10. The method of claim 9, wherein:

the first laser shot melts metal of the first layer to form melted metal,

the threshold duration of time is based upon a solidification time of the melted metal, and

the melted metal solidifies prior to the second laser shot.

11. The method of claim 9, wherein:

after the first laser shot and prior to the second laser shot, the first section of the first surface has a first surface roughness, and

after the second laser shot, the first section of the first surface has a second surface roughness less than the first surface roughness.

12. The method of claim 9, wherein:

a second section of the first surface, comprising the first section of the first surface, is illuminated with the first laser pulse,

a third section of the first surface, comprising the first section of the first surface, is illuminated with the second laser pulse,

the third section of the first surface is offset from the second section of the first surface, and

the third section and the second section overlap at the first section.

13. The method of claim 8, comprising:

after performing the plurality of laser shots, forming one or more metal layers over the metal silicide layer; and

affixing a layer of the one or more metal layers to a lead frame.

14. The method of claim 8, wherein:

the first layer comprises silicon.

15. The method of claim 8, wherein:

the metal comprises nickel.

16. The method of claim 8, wherein:

the first layer is formed to have a thickness less than 200 nanometers.

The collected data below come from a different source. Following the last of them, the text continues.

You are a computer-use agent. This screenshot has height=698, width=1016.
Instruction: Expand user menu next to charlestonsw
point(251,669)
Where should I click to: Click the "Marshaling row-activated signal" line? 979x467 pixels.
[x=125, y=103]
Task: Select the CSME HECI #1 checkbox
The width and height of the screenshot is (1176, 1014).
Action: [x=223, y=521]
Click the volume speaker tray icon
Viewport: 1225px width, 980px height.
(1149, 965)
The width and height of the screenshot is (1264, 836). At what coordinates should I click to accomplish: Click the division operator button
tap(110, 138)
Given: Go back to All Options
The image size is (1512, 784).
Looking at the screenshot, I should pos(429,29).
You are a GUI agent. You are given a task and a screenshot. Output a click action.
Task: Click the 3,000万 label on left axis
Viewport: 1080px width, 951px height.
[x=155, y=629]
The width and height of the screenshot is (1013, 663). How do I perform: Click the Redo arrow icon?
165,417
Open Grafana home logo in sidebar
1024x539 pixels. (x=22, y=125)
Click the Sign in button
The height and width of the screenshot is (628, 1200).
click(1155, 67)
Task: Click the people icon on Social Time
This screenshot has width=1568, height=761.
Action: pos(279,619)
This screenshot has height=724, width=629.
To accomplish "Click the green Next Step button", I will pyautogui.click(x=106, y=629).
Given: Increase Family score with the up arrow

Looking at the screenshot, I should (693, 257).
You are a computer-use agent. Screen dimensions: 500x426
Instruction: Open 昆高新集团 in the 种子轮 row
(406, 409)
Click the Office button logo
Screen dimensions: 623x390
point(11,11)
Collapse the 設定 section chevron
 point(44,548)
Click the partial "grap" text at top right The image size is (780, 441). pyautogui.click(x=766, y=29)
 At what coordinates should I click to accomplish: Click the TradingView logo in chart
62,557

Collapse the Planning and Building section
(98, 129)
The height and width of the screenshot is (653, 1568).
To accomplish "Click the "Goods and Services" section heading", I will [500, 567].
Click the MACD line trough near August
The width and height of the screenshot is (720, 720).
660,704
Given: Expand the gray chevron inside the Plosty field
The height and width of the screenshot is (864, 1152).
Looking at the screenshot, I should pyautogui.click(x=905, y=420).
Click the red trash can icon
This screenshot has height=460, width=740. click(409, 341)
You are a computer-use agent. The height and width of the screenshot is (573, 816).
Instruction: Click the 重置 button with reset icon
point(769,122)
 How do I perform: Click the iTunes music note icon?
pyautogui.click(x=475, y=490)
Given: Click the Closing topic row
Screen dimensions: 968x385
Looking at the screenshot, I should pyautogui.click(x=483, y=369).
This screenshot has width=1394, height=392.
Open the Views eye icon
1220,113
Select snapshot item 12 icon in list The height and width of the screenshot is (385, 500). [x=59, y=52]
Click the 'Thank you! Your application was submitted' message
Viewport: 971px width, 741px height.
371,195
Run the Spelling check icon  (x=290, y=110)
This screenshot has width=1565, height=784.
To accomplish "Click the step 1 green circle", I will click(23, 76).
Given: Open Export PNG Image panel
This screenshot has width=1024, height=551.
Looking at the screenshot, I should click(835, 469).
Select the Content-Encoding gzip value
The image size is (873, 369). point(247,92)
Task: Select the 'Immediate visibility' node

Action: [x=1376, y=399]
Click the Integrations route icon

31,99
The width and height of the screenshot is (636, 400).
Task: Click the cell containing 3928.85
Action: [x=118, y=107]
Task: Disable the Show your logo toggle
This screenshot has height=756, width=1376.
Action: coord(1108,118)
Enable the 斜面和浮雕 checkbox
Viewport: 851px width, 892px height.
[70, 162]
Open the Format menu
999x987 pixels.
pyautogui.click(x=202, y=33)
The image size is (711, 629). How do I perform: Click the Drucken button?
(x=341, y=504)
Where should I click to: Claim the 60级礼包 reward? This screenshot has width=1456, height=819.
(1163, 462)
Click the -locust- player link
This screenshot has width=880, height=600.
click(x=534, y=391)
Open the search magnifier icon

17. A semiconductor device, comprising:

a silicon carbide (SiC) layer;

a metal silicide layer over the SiC layer, wherein: the metal silicide layer has a first surface distal the SiC layer and a second surface proximal the SiC layer, and a surface roughness of the first surface is at most 200 nanometers; and

one or more metal layers over the metal silicide layer.

18. The semiconductor device of claim 17, wherein:

a thickness of the metal silicide layer is less than 300 nanometers.

19. The semiconductor device of claim 17, wherein:

the metal silicide layer comprises nickel.

20. The semiconductor device of claim 17, wherein:

a layer of the one or more metal layers is affixed to a lead frame.